Nos encontramos, hermanos, en el Segundo Domingo de Cuaresma, y la Palabra de Dios nos ilumina con el resplandor del monte Tabor. El Evangelio de san Mateo (17, 1-9) nos relata la Transfiguración del Señor. Jesús toma consigo a Pedro, Santiago y Juan, y los lleva a un monte alto, apartados. Allí, ante sus ojos, su rostro resplandece como el sol y sus vestidos se vuelven blancos como la luz. Aparecen Moisés y Elías, conversando con Él, figuras que representan la Ley y los Profetas, dando testimonio de Jesús como el cumplimiento de toda la historia de la salvación. En medio de este prodigio, una nube luminosa los cubre y de ella sale una voz que dice: 'Este es mi Hijo, el Amado, mi predilecto. Escúchenlo' (Mateo 17, 5). Esta es la misma voz del Padre que se escuchó en el Bautismo de Jesús, confirmando su identidad divina. Los discípulos, llenos de temor, caen con el rostro en tierra. Jesús se acerca, los toca y les dice que se levanten y no teman. Cuando alzan la vista, solo ven a Jesús. Al bajar del monte, Jesús les manda no contar a nadie lo que han visto hasta que el Hijo del Hombre haya resucitado de entre los muertos. Este evento es un anticipo de la gloria pascual, un consuelo para los discípulos ante el anuncio de la pasión.
Queridos hermanos, la Transfiguración de Jesús nos invita hoy a elevar nuestra mirada más allá de las dificultades y sombras de nuestro camino cuaresmal. Así como el Padre revela a Jesús como su Hijo Amado, también a nosotros nos llama a reconocer a Cristo como el centro de nuestra fe y nuestra vida. ¿Estamos realmente escuchando su voz, como nos pide el Padre? ¿Permitimos que su Palabra ilumine nuestras decisiones y transforme nuestras actitudes?

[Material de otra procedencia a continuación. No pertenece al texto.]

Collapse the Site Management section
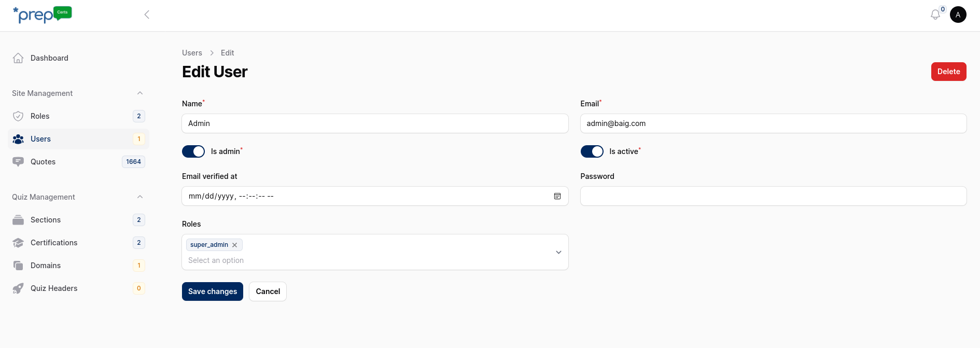The width and height of the screenshot is (980, 348). 140,93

Este pasaje nos recuerda que, incluso en los momentos de desierto o prueba, hay una gloria que nos espera, una luz que nos sostiene. La Cuaresma es un tiempo para despojarnos de lo que nos impide ver con claridad el rostro de Cristo. ¿Qué 'montes' de nuestra vida necesitamos subir para encontrarnos con Él en un lugar de intimidad? ¿Qué miedos nos impiden levantarnos y seguir adelante cuando Jesús nos toca y nos dice 'no teman'? El Señor nos invita a confiar en Él, a escuchar su voz en medio del ruido del mundo y a dejar que su amor nos transfigure.

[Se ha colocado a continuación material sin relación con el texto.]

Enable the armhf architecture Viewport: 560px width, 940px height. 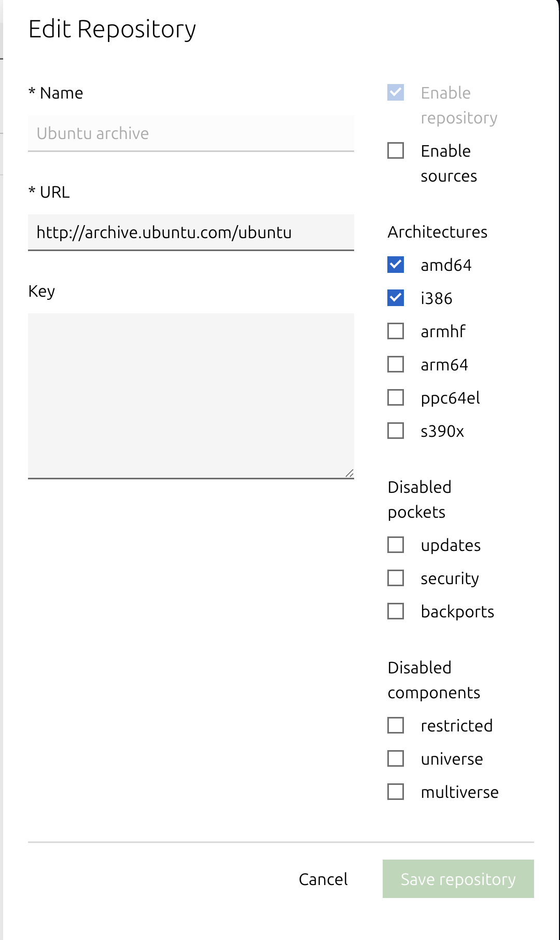(x=396, y=331)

Señor Jesús, en este día de Cuaresma, te pedimos que nos permitas subir contigo al monte de la oración. Que tu luz ilumine nuestra mente y nuestro corazón, para que podamos reconocerte como el Hijo Amado del Padre. Ayúdanos a escuchar tu voz, a discernir tu voluntad en nuestra vida y a seguir tus pasos con fidelidad. Que la experiencia de tu gloria nos fortalezca para afrontar las cruces de cada día y nos prepare para la alegría de tu Resurrección. Amén.
Ahora, en silencio, permanezcamos ante el Señor. Cerremos los ojos y dejemos que la imagen de Jesús transfigurado inunde nuestro interior. Escuchemos en el corazón la voz del Padre: 'Este es mi Hijo, el Amado, mi predilecto. Escúchenlo'. Descansamos en esta verdad, en su presencia amorosa.
Hoy, me esforzaré por dedicar un momento específico del día a escuchar la Palabra de Dios, quizás releyendo este pasaje del Evangelio, y meditaré en cómo puedo aplicarla a una situación concreta que me preocupe o me desafíe.